Collected data:
+ + + + + + +
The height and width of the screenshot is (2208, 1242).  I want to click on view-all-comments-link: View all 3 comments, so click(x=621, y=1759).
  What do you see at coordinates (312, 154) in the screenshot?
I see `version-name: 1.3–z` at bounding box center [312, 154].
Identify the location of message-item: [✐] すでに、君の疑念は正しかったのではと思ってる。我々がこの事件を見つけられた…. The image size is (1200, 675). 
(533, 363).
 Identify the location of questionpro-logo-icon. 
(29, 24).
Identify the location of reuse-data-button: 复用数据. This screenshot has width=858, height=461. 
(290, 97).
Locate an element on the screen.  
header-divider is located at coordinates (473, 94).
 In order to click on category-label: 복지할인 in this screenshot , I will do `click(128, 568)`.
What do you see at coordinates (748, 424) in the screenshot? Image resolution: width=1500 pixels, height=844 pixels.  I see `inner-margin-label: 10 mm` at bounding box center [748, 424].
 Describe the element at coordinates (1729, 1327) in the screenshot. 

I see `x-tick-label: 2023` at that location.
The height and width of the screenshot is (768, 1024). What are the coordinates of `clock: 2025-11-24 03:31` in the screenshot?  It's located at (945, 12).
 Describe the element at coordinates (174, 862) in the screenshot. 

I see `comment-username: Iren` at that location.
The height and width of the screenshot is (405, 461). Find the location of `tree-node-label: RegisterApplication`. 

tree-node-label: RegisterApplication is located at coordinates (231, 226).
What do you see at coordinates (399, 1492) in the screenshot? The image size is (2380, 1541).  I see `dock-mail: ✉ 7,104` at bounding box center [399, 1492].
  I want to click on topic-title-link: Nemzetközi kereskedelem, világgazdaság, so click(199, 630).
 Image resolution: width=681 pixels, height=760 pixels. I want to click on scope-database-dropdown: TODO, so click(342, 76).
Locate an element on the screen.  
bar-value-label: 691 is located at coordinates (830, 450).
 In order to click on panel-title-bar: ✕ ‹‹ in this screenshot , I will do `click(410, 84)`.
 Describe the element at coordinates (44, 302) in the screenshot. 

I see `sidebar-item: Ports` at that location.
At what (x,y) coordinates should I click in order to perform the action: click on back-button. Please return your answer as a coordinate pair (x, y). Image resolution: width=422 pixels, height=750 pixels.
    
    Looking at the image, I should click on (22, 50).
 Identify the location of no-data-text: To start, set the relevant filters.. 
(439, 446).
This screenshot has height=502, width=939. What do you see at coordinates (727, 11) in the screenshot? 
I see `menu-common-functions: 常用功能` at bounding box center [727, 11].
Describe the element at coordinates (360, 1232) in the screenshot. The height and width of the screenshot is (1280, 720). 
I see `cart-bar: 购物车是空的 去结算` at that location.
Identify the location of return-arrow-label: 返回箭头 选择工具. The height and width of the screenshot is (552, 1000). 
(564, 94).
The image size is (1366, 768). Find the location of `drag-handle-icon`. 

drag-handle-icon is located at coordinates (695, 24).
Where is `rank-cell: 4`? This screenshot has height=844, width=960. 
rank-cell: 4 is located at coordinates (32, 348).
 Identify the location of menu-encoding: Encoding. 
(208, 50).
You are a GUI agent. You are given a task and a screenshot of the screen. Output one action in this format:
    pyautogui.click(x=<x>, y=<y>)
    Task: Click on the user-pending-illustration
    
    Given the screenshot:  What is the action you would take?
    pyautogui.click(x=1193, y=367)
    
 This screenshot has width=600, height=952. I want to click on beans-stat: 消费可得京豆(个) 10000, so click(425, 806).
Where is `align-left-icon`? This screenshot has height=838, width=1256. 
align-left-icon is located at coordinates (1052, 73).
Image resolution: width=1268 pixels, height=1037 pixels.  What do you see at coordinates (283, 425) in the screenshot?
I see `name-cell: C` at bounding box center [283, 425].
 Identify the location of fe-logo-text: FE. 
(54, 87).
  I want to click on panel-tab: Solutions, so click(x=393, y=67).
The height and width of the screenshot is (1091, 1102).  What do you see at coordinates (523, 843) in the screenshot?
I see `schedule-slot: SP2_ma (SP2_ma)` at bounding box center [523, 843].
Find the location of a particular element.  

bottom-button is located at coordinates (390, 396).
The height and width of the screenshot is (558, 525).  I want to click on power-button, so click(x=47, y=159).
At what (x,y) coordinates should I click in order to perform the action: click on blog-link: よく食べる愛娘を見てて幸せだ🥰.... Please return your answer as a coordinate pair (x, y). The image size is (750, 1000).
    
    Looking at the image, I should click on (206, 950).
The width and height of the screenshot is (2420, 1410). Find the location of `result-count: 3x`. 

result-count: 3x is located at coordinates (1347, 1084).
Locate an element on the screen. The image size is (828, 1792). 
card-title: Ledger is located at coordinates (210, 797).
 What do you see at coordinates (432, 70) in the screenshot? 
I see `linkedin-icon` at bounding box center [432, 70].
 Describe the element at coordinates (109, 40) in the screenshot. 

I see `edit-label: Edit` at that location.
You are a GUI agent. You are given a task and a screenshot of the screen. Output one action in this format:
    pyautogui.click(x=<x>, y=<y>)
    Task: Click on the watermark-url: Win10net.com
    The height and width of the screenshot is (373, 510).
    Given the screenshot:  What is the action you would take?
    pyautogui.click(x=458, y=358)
+ + + + + + +
Render the collected data above as a numbered list, one entry per line of the material, and leave out blank lines.

**RESPONSE TO THE EXERCISE:**
1. The height and width of the screenshot is (2208, 1242).  I want to click on view-all-comments-link: View all 3 comments, so click(x=621, y=1759).
2.   What do you see at coordinates (312, 154) in the screenshot?
3. I see `version-name: 1.3–z` at bounding box center [312, 154].
4. Identify the location of message-item: [✐] すでに、君の疑念は正しかったのではと思ってる。我々がこの事件を見つけられた…. The image size is (1200, 675). 
5. (533, 363).
6.  Identify the location of questionpro-logo-icon. 
7. (29, 24).
8. Identify the location of reuse-data-button: 复用数据. This screenshot has width=858, height=461. 
9. (290, 97).
10. Locate an element on the screen.  
11. header-divider is located at coordinates (473, 94).
12.  In order to click on category-label: 복지할인 in this screenshot , I will do `click(128, 568)`.
13. What do you see at coordinates (748, 424) in the screenshot? Image resolution: width=1500 pixels, height=844 pixels.  I see `inner-margin-label: 10 mm` at bounding box center [748, 424].
14.  Describe the element at coordinates (1729, 1327) in the screenshot. 
15. I see `x-tick-label: 2023` at that location.
16. The height and width of the screenshot is (768, 1024). What are the coordinates of `clock: 2025-11-24 03:31` in the screenshot?  It's located at (945, 12).
17.  Describe the element at coordinates (174, 862) in the screenshot. 
18. I see `comment-username: Iren` at that location.
19. The height and width of the screenshot is (405, 461). Find the location of `tree-node-label: RegisterApplication`. 
20. tree-node-label: RegisterApplication is located at coordinates (231, 226).
21. What do you see at coordinates (399, 1492) in the screenshot? The image size is (2380, 1541).  I see `dock-mail: ✉ 7,104` at bounding box center [399, 1492].
22.   I want to click on topic-title-link: Nemzetközi kereskedelem, világgazdaság, so click(199, 630).
23.  Image resolution: width=681 pixels, height=760 pixels. I want to click on scope-database-dropdown: TODO, so click(342, 76).
24. Locate an element on the screen.  
25. bar-value-label: 691 is located at coordinates (830, 450).
26.  In order to click on panel-title-bar: ✕ ‹‹ in this screenshot , I will do `click(410, 84)`.
27.  Describe the element at coordinates (44, 302) in the screenshot. 
28. I see `sidebar-item: Ports` at that location.
29. At what (x,y) coordinates should I click in order to perform the action: click on back-button. Please return your answer as a coordinate pair (x, y). Image resolution: width=422 pixels, height=750 pixels.
30.     Looking at the image, I should click on (22, 50).
31.  Identify the location of no-data-text: To start, set the relevant filters.. 
32. (439, 446).
33. This screenshot has height=502, width=939. What do you see at coordinates (727, 11) in the screenshot? 
34. I see `menu-common-functions: 常用功能` at bounding box center [727, 11].
35. Describe the element at coordinates (360, 1232) in the screenshot. The height and width of the screenshot is (1280, 720). 
36. I see `cart-bar: 购物车是空的 去结算` at that location.
37. Identify the location of return-arrow-label: 返回箭头 选择工具. The height and width of the screenshot is (552, 1000). 
38. (564, 94).
39. The image size is (1366, 768). Find the location of `drag-handle-icon`. 
40. drag-handle-icon is located at coordinates (695, 24).
41. Where is `rank-cell: 4`? This screenshot has height=844, width=960. 
42. rank-cell: 4 is located at coordinates (32, 348).
43.  Identify the location of menu-encoding: Encoding. 
44. (208, 50).
45. You are a GUI agent. You are given a task and a screenshot of the screen. Output one action in this format:
46.     pyautogui.click(x=<x>, y=<y>)
47.     Task: Click on the user-pending-illustration
48.     Given the screenshot:  What is the action you would take?
49.     pyautogui.click(x=1193, y=367)
50.  This screenshot has width=600, height=952. I want to click on beans-stat: 消费可得京豆(个) 10000, so click(425, 806).
51. Where is `align-left-icon`? This screenshot has height=838, width=1256. 
52. align-left-icon is located at coordinates (1052, 73).
53. Image resolution: width=1268 pixels, height=1037 pixels.  What do you see at coordinates (283, 425) in the screenshot?
54. I see `name-cell: C` at bounding box center [283, 425].
55.  Identify the location of fe-logo-text: FE. 
56. (54, 87).
57.   I want to click on panel-tab: Solutions, so click(x=393, y=67).
58. The height and width of the screenshot is (1091, 1102).  What do you see at coordinates (523, 843) in the screenshot?
59. I see `schedule-slot: SP2_ma (SP2_ma)` at bounding box center [523, 843].
60. Find the location of a particular element.  
61. bottom-button is located at coordinates (390, 396).
62. The height and width of the screenshot is (558, 525).  I want to click on power-button, so click(x=47, y=159).
63. At what (x,y) coordinates should I click in order to perform the action: click on blog-link: よく食べる愛娘を見てて幸せだ🥰.... Please return your answer as a coordinate pair (x, y). The image size is (750, 1000).
64.     Looking at the image, I should click on (206, 950).
65. The width and height of the screenshot is (2420, 1410). Find the location of `result-count: 3x`. 
66. result-count: 3x is located at coordinates (1347, 1084).
67. Locate an element on the screen. The image size is (828, 1792). 
68. card-title: Ledger is located at coordinates (210, 797).
69.  What do you see at coordinates (432, 70) in the screenshot? 
70. I see `linkedin-icon` at bounding box center [432, 70].
71.  Describe the element at coordinates (109, 40) in the screenshot. 
72. I see `edit-label: Edit` at that location.
73. You are a GUI agent. You are given a task and a screenshot of the screen. Output one action in this format:
74.     pyautogui.click(x=<x>, y=<y>)
75.     Task: Click on the watermark-url: Win10net.com
76.     The height and width of the screenshot is (373, 510).
77.     Given the screenshot:  What is the action you would take?
78.     pyautogui.click(x=458, y=358)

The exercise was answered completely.